George cringed when he’d read it and then wondered if any of the other commanding officers, including the skipper of Santa Fe, would comply. And what about the Franklin’s air group personnel who’d gone over to the cruiser? Were they facing charges? He made a mental note to write down that order the captain had issued when he’d said that men not necessary to the survival of the ship could escape. Maybe get it into the ship’s log as a late entry. That was going to be the only thing that could save all those people on Santa Fe. What a mess.
“I’m serious about this, XO,” the captain continued. “By the latest count, there were some seven hundred or so men who stayed aboard to save the ship. I want to honor them as much as I want to punish those who ran.”
“Some of those seven hundred didn’t get a choice, sir,” George protested. “They were trapped in various spaces by fire or damaged compartments.”
“And yet some of those who were trapped and then rescued by ship’s officers stayed to fight the fires. I get your point, XO. No broad brush. I will want to know the circumstances surrounding each man who survived the attack to be determined officially, from those who chose to r
emain and fight to those who took advantage of confusion, fires, explosions—to abandon their duty stations and run away.”
George nodded. He’d kind of been expecting this. “That’ll take some time, Captain,” he said. “And manpower.”
“Well, XO,” the captain said with a faint sneer. “When we leave here, we face something like a twelve-thousand-mile journey back to the Brooklyn Naval Shipyard. That’s halfway around the world. At fifteen knots, that gives you thirty-three days. I suggest you form a committee of department heads and get on with it. It’s not like we’ll have anything else to do, is it.”
Except keep cleaning, George thought. While trying not to weep.
43
J.R. found himself almost alone in the one operational wardroom. It was midmorning, and the ship had been at sea since yesterday, on her way to Pearl at last, some 4,000 miles to the east. God, he thought, but the Pacific Ocean was big. There were four destroyers in company to provide an escort. Word was that they’d stop briefly for fuel and reprovisioning, and then proceed on to the Panama Canal. It would take them twelve days just to make the transit to Pearl. Apparently, a fleet oiler had been dispatched to meet Franklin mid-ocean to refuel her and, more importantly, the destroyers, since the captain was unwilling to have them come alongside to take fuel from the badly damaged carrier. There’d been a series of engineering problems down in the main plant, with boilers being shut down due to contaminated fuel or feedwater. The ship’s electrical grid was hanging together by various scorched threads. The captain didn’t want to add a collision to Franklin’s already mountainous woes.
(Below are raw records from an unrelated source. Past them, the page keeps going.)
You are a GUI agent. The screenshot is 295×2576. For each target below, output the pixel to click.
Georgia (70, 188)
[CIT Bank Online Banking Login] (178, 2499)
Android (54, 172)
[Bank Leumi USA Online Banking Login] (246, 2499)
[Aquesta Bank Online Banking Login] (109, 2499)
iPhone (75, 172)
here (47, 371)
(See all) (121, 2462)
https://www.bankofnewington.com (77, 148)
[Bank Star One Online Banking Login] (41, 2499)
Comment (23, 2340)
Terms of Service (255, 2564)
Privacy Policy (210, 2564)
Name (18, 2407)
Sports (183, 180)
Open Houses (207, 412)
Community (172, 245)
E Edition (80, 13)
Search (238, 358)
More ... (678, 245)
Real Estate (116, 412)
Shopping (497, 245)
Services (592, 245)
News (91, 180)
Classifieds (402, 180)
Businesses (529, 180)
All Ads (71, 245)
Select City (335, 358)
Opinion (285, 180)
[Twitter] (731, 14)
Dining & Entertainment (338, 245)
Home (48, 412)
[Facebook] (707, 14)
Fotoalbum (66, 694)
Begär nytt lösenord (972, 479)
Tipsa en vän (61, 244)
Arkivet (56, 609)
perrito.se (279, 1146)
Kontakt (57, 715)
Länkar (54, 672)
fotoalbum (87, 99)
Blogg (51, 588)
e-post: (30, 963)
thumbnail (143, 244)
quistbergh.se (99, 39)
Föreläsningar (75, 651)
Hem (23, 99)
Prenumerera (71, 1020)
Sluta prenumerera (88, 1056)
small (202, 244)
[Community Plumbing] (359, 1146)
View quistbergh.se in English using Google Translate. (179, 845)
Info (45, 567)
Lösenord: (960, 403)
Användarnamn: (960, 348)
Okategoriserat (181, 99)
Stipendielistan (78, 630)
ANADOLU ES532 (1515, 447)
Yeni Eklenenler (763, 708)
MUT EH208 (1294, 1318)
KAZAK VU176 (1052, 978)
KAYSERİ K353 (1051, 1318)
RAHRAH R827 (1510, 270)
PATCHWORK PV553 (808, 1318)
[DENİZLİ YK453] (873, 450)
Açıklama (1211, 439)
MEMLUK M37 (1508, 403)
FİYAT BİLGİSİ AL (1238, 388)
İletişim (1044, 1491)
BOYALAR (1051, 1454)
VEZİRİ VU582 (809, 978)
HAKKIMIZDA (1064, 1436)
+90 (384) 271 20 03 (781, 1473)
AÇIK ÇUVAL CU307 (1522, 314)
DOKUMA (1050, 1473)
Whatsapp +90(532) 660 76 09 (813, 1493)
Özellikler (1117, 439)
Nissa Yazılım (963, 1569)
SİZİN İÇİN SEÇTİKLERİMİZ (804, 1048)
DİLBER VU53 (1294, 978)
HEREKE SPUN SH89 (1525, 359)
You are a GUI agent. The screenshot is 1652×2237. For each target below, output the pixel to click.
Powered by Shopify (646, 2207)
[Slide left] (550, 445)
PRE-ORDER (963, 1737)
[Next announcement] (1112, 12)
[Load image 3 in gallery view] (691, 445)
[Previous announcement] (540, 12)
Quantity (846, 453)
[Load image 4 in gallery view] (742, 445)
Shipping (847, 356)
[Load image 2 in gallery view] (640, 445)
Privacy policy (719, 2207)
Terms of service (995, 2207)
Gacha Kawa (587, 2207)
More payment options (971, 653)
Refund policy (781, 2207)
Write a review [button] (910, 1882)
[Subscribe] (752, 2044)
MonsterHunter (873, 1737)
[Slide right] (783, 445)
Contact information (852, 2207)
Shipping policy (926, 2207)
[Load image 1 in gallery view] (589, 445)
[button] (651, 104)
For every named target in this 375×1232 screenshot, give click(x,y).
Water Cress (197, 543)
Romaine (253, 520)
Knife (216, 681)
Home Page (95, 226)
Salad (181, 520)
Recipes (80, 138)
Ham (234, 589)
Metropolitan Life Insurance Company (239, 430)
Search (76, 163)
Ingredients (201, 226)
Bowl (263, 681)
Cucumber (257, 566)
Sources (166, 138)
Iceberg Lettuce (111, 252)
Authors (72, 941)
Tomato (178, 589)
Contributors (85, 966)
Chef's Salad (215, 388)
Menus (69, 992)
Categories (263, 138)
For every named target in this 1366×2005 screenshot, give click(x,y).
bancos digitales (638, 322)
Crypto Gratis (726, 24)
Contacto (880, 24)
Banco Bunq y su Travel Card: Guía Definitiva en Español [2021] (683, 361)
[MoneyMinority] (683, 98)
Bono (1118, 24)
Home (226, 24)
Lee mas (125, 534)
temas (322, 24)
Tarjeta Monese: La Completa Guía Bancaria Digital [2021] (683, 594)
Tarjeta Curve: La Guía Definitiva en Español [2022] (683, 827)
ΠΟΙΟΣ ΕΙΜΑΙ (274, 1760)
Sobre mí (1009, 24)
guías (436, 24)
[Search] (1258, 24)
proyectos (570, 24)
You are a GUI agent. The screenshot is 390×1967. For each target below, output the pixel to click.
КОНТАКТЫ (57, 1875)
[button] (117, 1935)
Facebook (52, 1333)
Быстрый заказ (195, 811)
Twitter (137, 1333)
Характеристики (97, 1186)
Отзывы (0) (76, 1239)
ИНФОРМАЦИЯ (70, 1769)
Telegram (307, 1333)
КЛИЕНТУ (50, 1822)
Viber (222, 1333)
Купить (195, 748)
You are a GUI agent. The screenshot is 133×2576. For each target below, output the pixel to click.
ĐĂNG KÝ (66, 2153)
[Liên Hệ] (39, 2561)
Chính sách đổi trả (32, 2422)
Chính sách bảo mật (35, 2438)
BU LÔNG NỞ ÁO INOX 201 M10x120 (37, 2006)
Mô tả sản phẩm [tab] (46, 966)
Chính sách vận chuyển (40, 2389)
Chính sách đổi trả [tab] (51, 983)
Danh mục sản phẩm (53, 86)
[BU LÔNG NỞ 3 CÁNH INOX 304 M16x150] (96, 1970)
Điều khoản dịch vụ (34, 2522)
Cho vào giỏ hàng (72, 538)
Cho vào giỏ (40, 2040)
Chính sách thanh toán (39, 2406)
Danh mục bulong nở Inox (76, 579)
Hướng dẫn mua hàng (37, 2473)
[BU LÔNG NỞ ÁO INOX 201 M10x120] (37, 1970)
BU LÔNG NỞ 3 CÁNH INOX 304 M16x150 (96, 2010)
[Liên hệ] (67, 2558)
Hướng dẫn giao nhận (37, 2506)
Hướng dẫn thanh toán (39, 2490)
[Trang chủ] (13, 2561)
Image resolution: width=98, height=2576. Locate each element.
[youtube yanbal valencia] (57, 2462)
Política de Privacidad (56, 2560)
J.R. was also heartsick. He was halfway through his assignment to detail all the damage, and that had turned into a horrendous task, both in its scope and because of what he and his two reluctant scribes had encountered. He’d asked the cheng if his intrepid two ensigns could replace the two kids from the Log Room. A day later the cheng informed him that Ensign Sweet had been killed in the first hour of the attack when a wave of burning aviation fuel had overflowed from the flight deck down into his gunnery station in the catwalks. Ensign Sauer was officially reported as missing but, like most of those declared missing, was probably gone.